First, this is a retrospective, small, single-centre study, without an independent centralised core lab analysis, and, therefore, results should be considered as exploratory and hypothesis-generating. Likewise, only patients with available OCT images at follow-up were included. This suggests a potential selection bias. Complex lesions were also excluded, and, therefore, the generalisability of the results to unselected patients treated with DCB should be confirmed in prospective studies. Second, plaque phenotype (layered morphology) and dissection type were independently associated with LLE. Of note, OCT is by far superior to IVUS in assessing these subtle anatomical features due to its unsurpassed resolution. The significance of the type of dissection complements previous studies suggesting that non-occlusive dissections favour LLE. In a previous OCT study, Sogabe et al14 also demonstrated that deep dissections after DCB predicted the occurrence of LLE. Interestingly, reattachment and healing of the dissection flaps at follow-up were detected in patients showing LLE. A large dissection reaching the media may help to set free the vessel wall, facilitating positive remodelling, and may also favour paclitaxel reaching the adventitia. However, in the present study, most patients (91%) were predilated with scoring/cutting balloons, and this should be taken into account when interpreting the results of dissections.

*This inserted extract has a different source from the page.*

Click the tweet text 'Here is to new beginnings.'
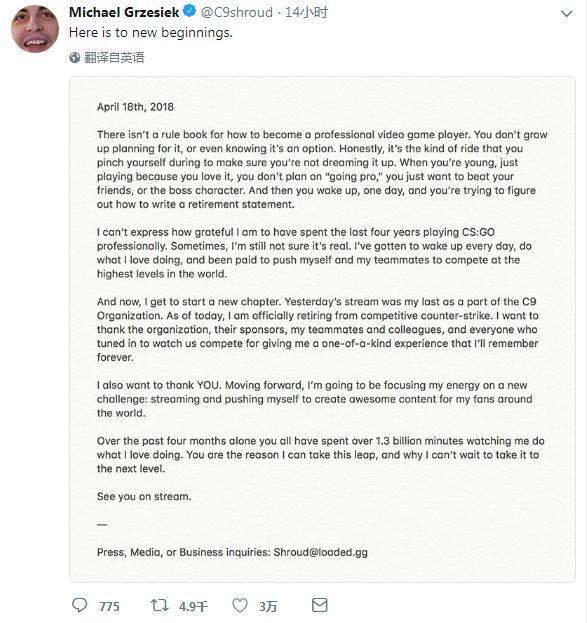The width and height of the screenshot is (587, 623). pyautogui.click(x=151, y=33)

Interestingly, a layered plaque morphology was also a predictor of LLE. Notably, layered plaques on OCT have recently generated great interest, as they represent the morphological surrogate of healed plaques on pathology. Importantly, layered plaques have been associated with distinct clinical, anatomical, and prognostic implications (plaque progression) in recent OCT studies15. These investigators speculated that layered plaques may be more prone to plaque regression after DCB treatment, but, unfortunately, data in this regard were not provided. The reason why layered plaques are associated with LLE remains unclear and should be addressed in further studies. Finally, despite its unique resolution, OCT has limited penetration into the vessel wall. Therefore, critical players in the LLE process, such as positive remodelling and plaque regression, could not be ascertained. Studies with a combined use of OCT and IVUS will be required to comprehensively elucidate the complex pathophysiological interplay among all these anatomical factors related to LLE.
The LLE phenomenon is emerging, together with inhibition of neointimal proliferation, as the main mechanism of DCB efficacy. Whether this unique phenomenon is just a marker of clinical efficacy or whether it might still be associated with some potential untoward long-term adverse effects warrants additional investigation.
Conflict of interest statement
The authors have no conflicts of interest to declare in relation to this work.